Kostiantynivka. Eight Kilometres from the Frontline

Scenes from a disappearing city

12 August

Russians are destroying Kostiantynivka. This small city — despite its proximity to the front — had long remained a place where soldiers and their loved ones could meet and rest. Now it is being shelled with tube artillery, drones and multiple launch rocket systems. We hear about the destruction every day, sometimes every few hours. Water and electricity are disappearing. The mandatory evacuation of families with children is underway.
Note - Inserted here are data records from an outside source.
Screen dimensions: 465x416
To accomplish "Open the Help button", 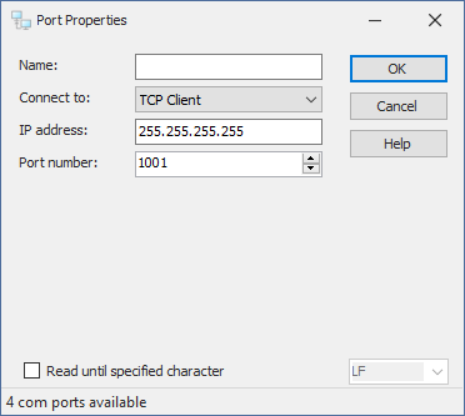I will tap(399, 144).
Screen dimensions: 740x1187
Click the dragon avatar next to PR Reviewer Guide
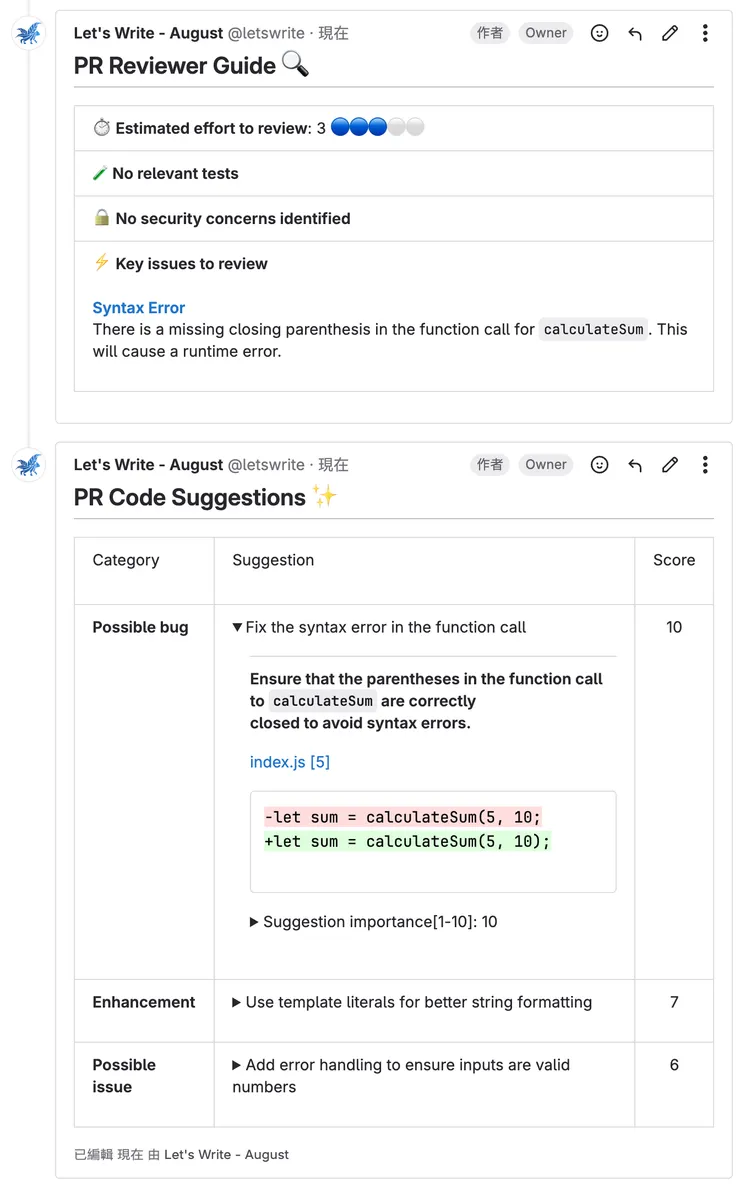pos(28,33)
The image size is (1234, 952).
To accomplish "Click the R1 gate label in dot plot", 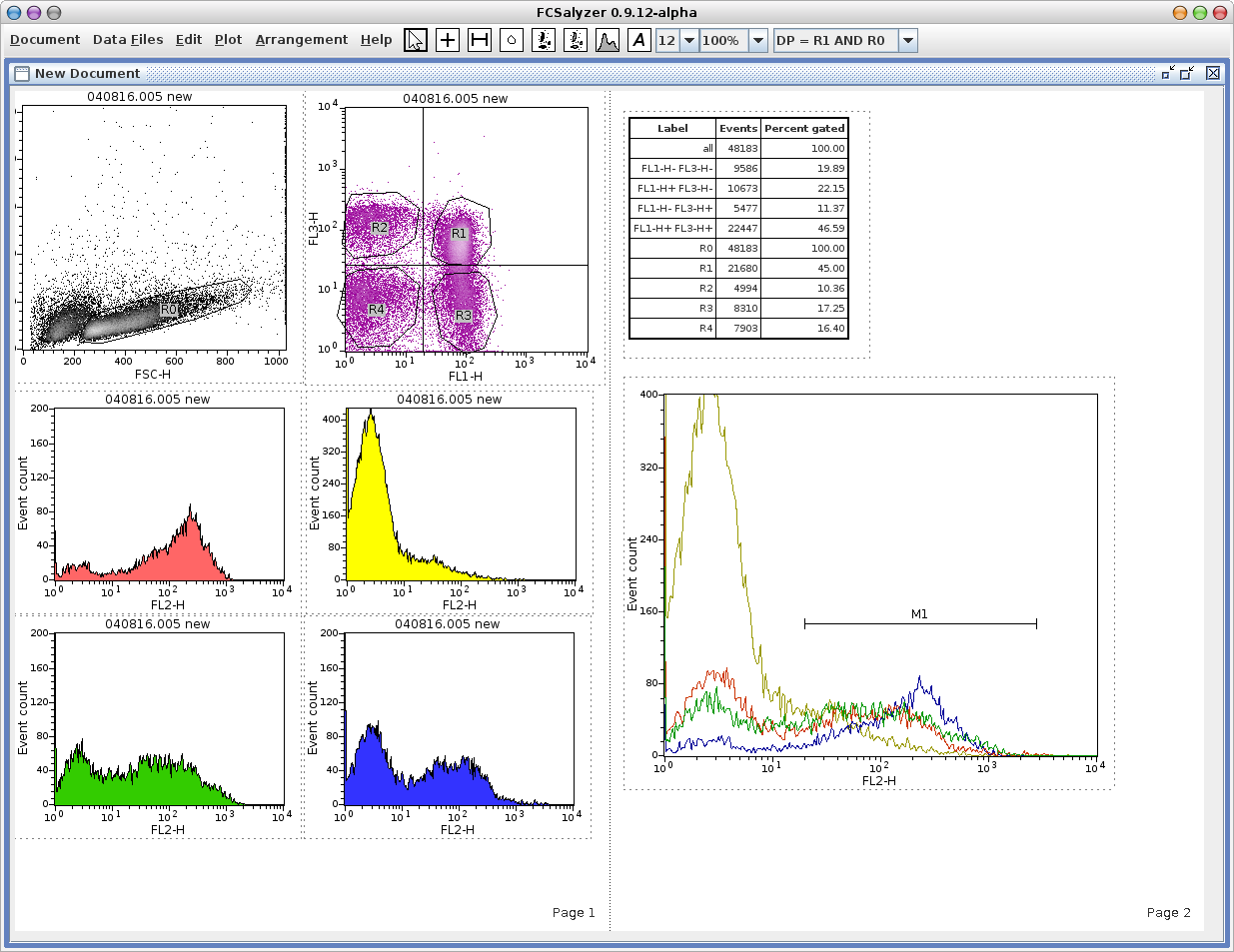I will 459,233.
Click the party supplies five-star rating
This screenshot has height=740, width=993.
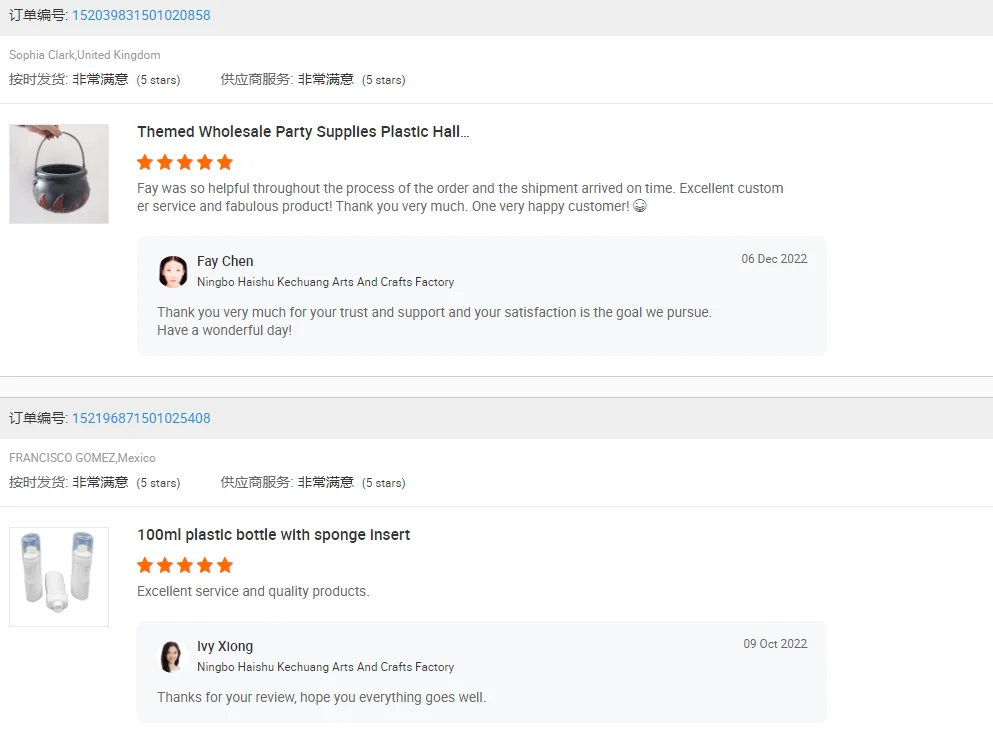click(x=185, y=162)
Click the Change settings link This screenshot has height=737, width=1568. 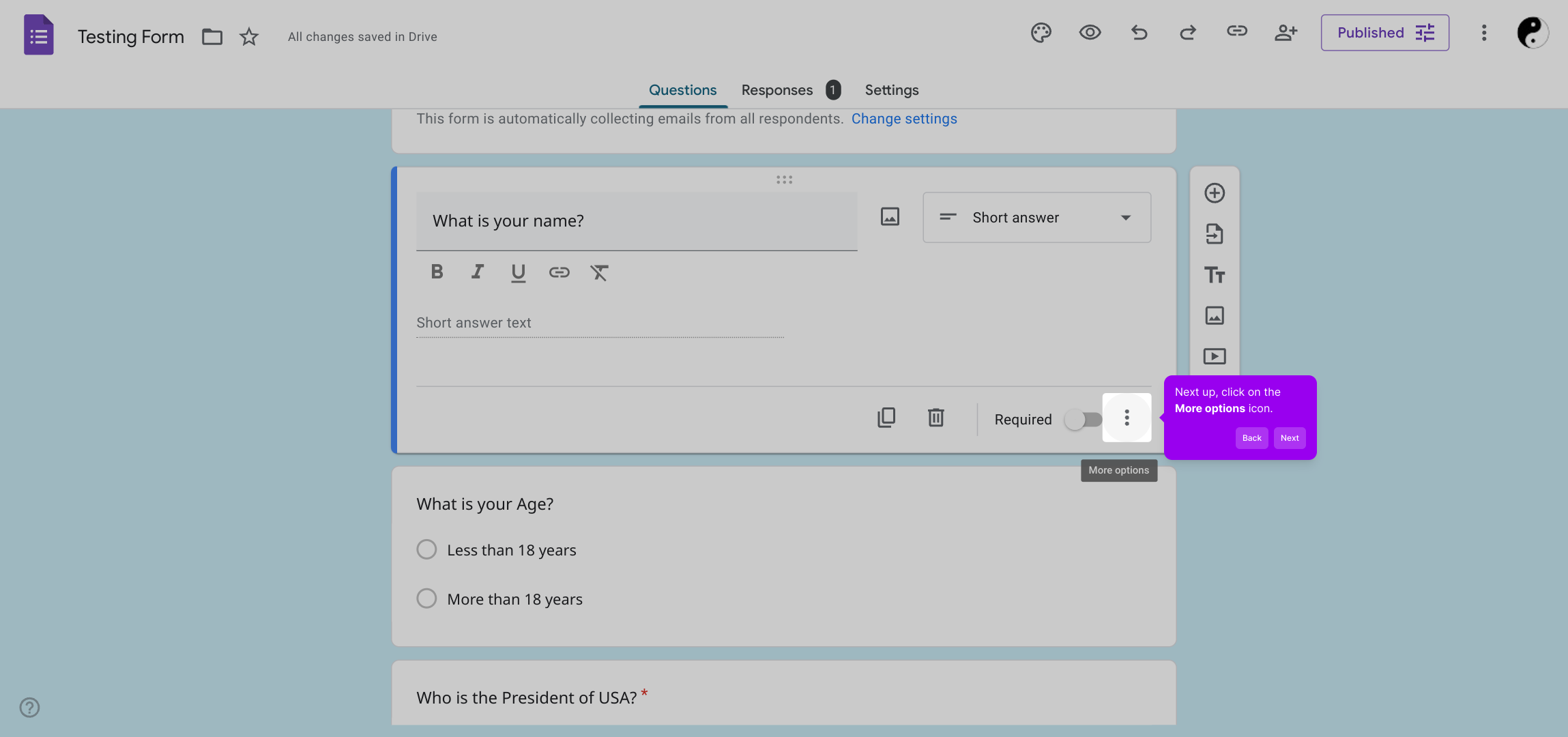click(x=903, y=119)
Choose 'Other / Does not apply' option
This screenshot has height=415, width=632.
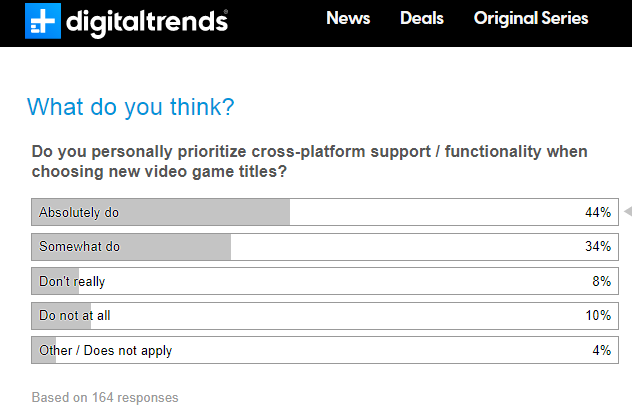pos(325,350)
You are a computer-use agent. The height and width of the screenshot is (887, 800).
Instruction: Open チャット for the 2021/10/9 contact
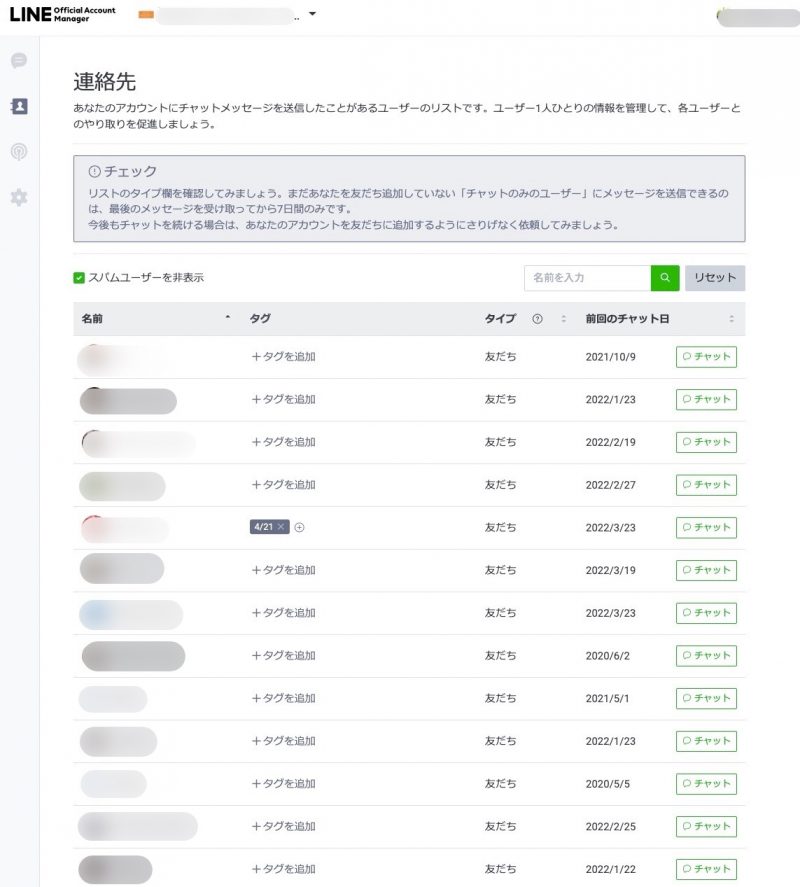tap(706, 357)
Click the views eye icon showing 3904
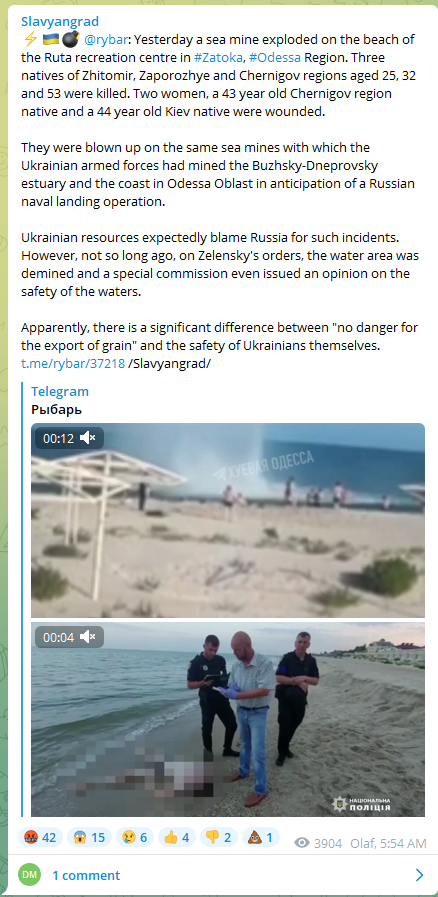438x897 pixels. coord(302,843)
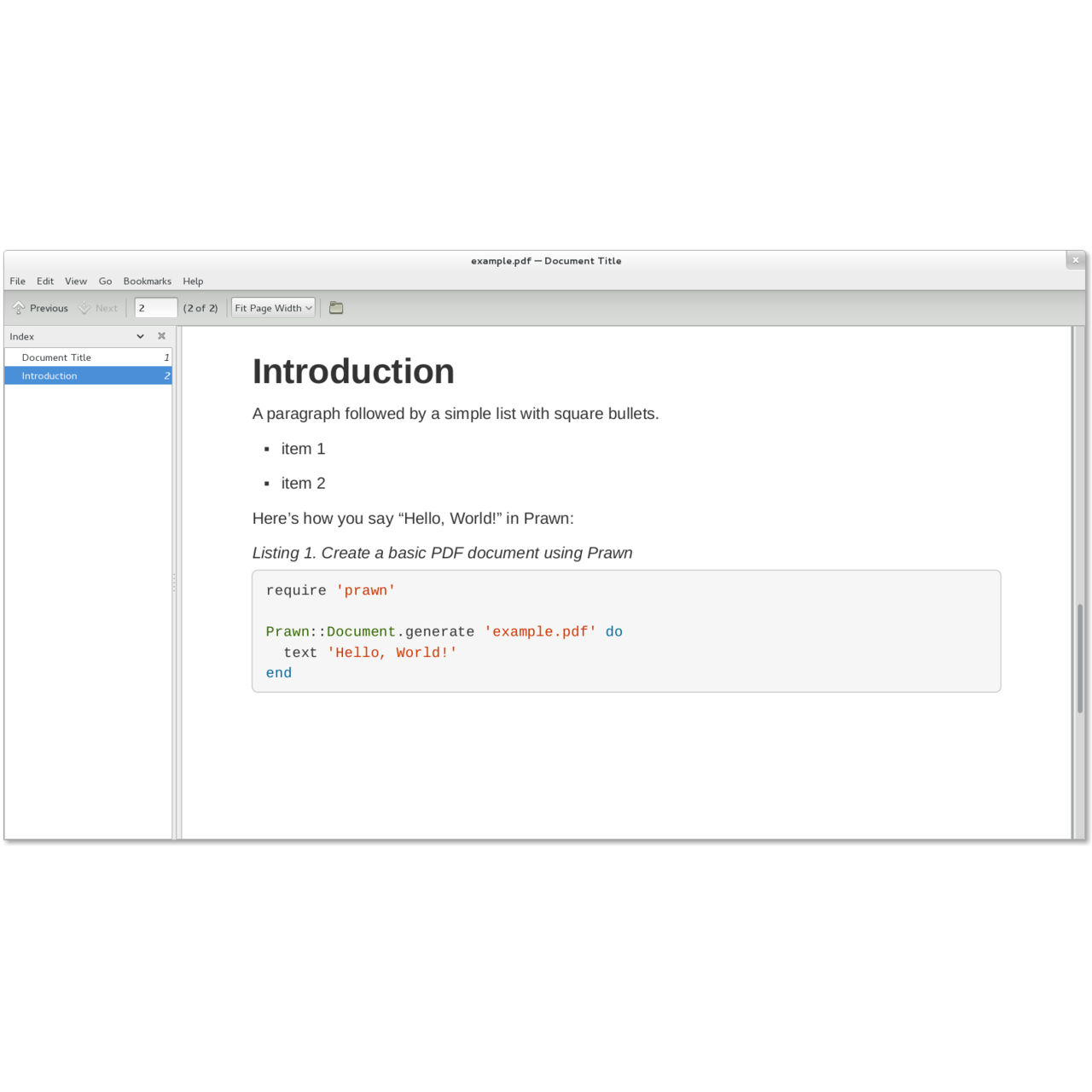The height and width of the screenshot is (1092, 1092).
Task: Select Document Title in the Index
Action: click(x=56, y=357)
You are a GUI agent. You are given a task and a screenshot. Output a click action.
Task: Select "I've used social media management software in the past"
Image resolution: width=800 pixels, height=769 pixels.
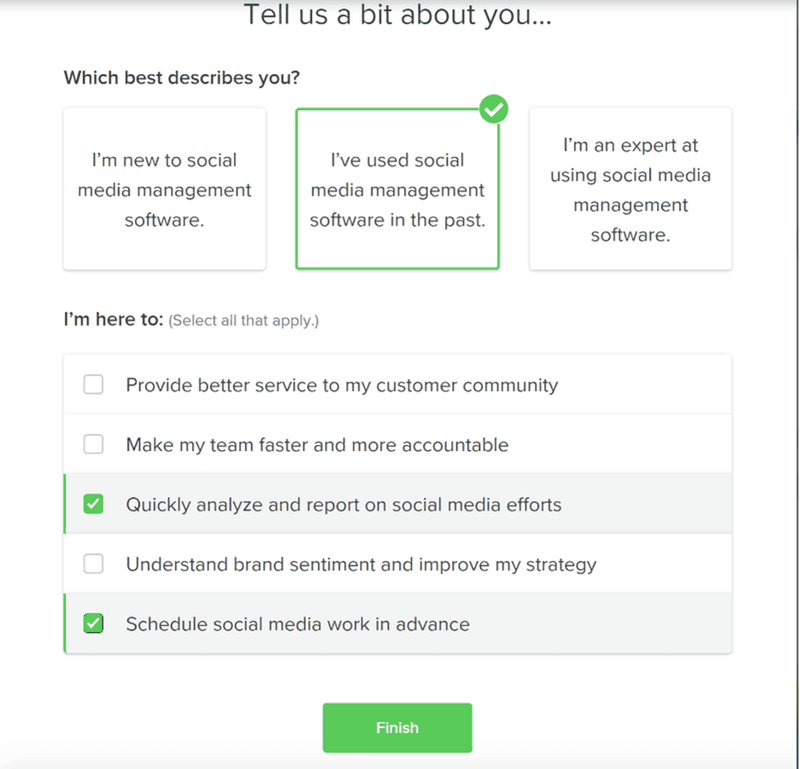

I had only ever passed through cities of Donetsk Oblast such as Bakhmut, Kostiantynivka or Pokrovsk. During the period of the Joint Forces Operation, they were far in the rear, while we — the military — had to move closer to the front. I saw Kostiantynivka for the first time in 2018, right before New Year’s. Our brigade had shifted to the Avdiivka sector, and since there were no direct tickets from Kyiv, I was picked up from Konstakha [a local nickname for Kostiantynivka — Ed]. The train station struck me as dreadful back then: hundreds of people, swarms of minibus drivers and taxi drivers, stalls selling underwear, bowls, plumbing parts, fried belyashi… Still, I managed to find a small coffee shop where I could wait — and even buy a cake for the guys.

When our brigade moved to the Bakhmut sector in August 2022, we were supposed to settle in Konstakha. But once again, the city did not host us — at that time, there was no running water, and the Russians had just bombed a school building. We managed to find shelter in a private house that still had water, though the owners had already fled. The only problem was the elderly woman next door, who kept praying for the Russian soldiers. So we decided to look for another place and eventually settled in Druzhkivka, where we remained for three years.

But last year in Konstakha, we found a place to work, and we started going there every day. That’s how we gradually began to love the city — for the tasty lunches at Lozhka, Seven Winds or even at the Rout gas station; for the coffee at Aromakava and the cafés with delicious cakes along the main street. We shopped for groceries at Ekomarket — until the day it was hit by a missile, and we saw bodies of local residents being pulled from the rubble. After that, we agreed never to visit large supermarkets again, not only in Konstakha but in other frontline towns as well.

Today, Kostiantynivka feels like two separate cities. One, despite the shelling, is still alive and full of people. They stand in lines for humanitarian aid, trade at the markets, ride bicycles and minibuses. The other part of the city — the area around the train station — is stitched together with fiber optic cables, shattered by air-dropped bombs, artillery fire and almost deserted.